インターハイの団体戦で、11 度の優勝を誇る国士舘(東京)柔道部。今年の都予選では一人も負けずに出場を決めたが、部員におごる様子はない。ライバル校の分析とウエートトレーニングに力を注ぎ、この夏、12 度目の優勝を目指す。(文・写真 斉藤健仁)

3月の全国高校選手権では東海大浦安(千葉)に敗戦。5月の関東大会予選、6月の関東大会ではライバル足立学園(東京)に決勝で連敗した。それだけに岩渕公一監督(58)は「(都予選で)リベンジしたい気持ちが強かった」と話す。
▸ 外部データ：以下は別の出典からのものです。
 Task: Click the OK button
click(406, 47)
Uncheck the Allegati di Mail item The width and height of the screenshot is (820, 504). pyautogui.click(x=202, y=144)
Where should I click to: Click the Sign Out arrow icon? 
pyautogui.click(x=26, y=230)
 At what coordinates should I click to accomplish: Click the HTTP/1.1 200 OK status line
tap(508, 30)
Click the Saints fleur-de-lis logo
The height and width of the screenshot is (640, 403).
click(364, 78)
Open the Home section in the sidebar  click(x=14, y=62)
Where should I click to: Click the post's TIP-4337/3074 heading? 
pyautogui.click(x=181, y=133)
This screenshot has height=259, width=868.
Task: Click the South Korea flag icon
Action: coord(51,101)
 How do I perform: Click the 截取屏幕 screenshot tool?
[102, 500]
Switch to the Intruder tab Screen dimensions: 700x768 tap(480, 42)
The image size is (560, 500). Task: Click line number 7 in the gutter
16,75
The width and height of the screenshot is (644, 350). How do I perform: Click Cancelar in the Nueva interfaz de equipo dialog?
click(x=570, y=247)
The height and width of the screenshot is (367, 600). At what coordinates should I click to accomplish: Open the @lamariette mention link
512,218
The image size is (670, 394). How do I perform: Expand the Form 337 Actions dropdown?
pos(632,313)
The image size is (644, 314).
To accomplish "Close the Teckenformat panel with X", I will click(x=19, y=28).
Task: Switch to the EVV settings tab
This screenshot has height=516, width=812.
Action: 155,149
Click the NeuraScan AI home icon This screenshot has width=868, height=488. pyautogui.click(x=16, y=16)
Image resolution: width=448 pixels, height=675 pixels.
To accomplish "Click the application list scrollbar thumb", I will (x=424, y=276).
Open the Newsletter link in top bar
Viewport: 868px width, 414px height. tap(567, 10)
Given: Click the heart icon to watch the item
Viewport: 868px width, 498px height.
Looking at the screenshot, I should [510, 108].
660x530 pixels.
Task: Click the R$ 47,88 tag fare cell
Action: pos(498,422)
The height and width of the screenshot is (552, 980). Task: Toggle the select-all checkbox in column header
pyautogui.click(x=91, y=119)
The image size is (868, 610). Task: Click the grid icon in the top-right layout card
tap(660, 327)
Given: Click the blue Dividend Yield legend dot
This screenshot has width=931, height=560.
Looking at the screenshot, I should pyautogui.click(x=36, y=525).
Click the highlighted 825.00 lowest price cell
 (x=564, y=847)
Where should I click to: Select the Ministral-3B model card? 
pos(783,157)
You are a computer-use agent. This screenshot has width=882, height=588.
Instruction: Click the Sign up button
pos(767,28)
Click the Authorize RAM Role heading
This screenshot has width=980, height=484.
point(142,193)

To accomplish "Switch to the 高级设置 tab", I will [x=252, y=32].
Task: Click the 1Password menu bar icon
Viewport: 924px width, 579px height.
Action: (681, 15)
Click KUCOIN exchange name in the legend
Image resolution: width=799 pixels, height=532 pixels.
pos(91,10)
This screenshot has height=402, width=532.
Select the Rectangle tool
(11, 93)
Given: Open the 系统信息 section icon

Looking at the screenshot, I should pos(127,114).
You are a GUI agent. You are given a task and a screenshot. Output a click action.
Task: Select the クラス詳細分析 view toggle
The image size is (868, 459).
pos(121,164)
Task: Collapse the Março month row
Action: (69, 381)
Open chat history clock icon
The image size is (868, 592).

一人も負けずに優勝した、強さの秘訣はどこにあるのか。磯田範仁主将(3年)=東京・国士舘中出身=は「研究の成果です」と胸を張る。

部員の多くが寮生活を送る中で、監督を含む全員で対戦相手のビデオを見て、強みと弱みを分析。監督はリポートを作成し、部員たちに配っている。「ライバルは東海大浦安と東海大相模(神奈川)。インターハイで勝つためにはやっぱり研究が大事」(磯田)と準備に余念がない。

7月に開催される金鷲旗大会、8月のインターハイと、暑さが予想される福岡での戦いが続く。岩渕監督は「朝は週3日は道場ではなくグラウンドで跳ねたり走ったりしてきましたが、それを続けます。さらに午後の練習後にウエートトレーニングもします」とパワー面でさらなる強化を誓う。

都予選個人100㌔級優勝の田崎健祐(3年)=同中出身、90㌔級優勝の江畑丈夫(3年)=同中出身=を擁し、層は厚い。それでも団体戦優勝のための鍵として「チームワーク」を掲げる。「春に負けているので、自分が言わなくても分かっているはず」と、磯田は仲間を信頼する。チーム一丸となり、王座奪還へ駆け上がる。